Tuesday, March 20, 2012

Feliz cumple, Ana!


Saturday, March 10th, 2012
Today was my host mom’s birthday, and much like women turning 30 in the US, she was a little unsure about the idea. And while I’m only 21, I remember being a lot younger thinking that 30 was so old, but in reality, it’s still so young. Especially because Ana could still pass for being in her 20s easily.
After returning from Bariloche, I headed to a librería (think school supply shop) to find some colored paper to make her a card. In addition to having AWFUL greeting cards here, I think in the course of my life, I’ve made 90% of the special-occasion cards that I’ve given to friends and family and Ana was no exception. I encountered a surprise at the librería when I found origami paper for one peso! I’m far from being even mediocre at origami, but when I have time, I love to practice my favorite folds and attempt some new ones. I’m a master at cranes so I bought 10 sheets for .50 USD and started thinking of a way I could use them for Ana’s card. Also, being a school supply fanatic, I couldn’t help but purchase them for my first day of school. I got everything for $50 pesos and while this isn’t necessarily a bargain, it’s still pretty cheap and totally worth the school supply high.

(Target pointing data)
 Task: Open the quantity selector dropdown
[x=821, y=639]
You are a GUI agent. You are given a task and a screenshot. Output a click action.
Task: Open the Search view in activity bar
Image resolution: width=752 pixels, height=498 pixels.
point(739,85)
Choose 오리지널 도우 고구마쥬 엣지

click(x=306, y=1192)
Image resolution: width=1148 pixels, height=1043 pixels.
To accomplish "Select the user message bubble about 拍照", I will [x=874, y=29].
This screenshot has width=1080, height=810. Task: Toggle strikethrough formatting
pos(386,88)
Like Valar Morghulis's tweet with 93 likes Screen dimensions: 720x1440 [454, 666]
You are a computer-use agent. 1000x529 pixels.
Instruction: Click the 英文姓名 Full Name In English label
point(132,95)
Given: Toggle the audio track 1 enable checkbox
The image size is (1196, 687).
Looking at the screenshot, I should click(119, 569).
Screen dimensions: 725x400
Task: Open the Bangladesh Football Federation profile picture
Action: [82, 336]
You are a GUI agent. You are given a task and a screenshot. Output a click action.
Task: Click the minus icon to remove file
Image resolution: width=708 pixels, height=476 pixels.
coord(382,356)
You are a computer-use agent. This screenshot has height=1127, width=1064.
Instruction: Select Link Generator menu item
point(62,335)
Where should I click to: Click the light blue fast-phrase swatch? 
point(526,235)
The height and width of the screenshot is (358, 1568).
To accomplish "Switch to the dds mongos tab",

_Short exercise:_ Can you reproduce the whole birthday blog post word for word, from its date line to its final sentence?

_Solution to this problem:_
Tuesday, March 20, 2012

Feliz cumple, Ana!


Saturday, March 10th, 2012
Today was my host mom’s birthday, and much like women turning 30 in the US, she was a little unsure about the idea. And while I’m only 21, I remember being a lot younger thinking that 30 was so old, but in reality, it’s still so young. Especially because Ana could still pass for being in her 20s easily.
After returning from Bariloche, I headed to a librería (think school supply shop) to find some colored paper to make her a card. In addition to having AWFUL greeting cards here, I think in the course of my life, I’ve made 90% of the special-occasion cards that I’ve given to friends and family and Ana was no exception. I encountered a surprise at the librería when I found origami paper for one peso! I’m far from being even mediocre at origami, but when I have time, I love to practice my favorite folds and attempt some new ones. I’m a master at cranes so I bought 10 sheets for .50 USD and started thinking of a way I could use them for Ana’s card. Also, being a school supply fanatic, I couldn’t help but purchase them for my first day of school. I got everything for $50 pesos and while this isn’t necessarily a bargain, it’s still pretty cheap and totally worth the school supply high.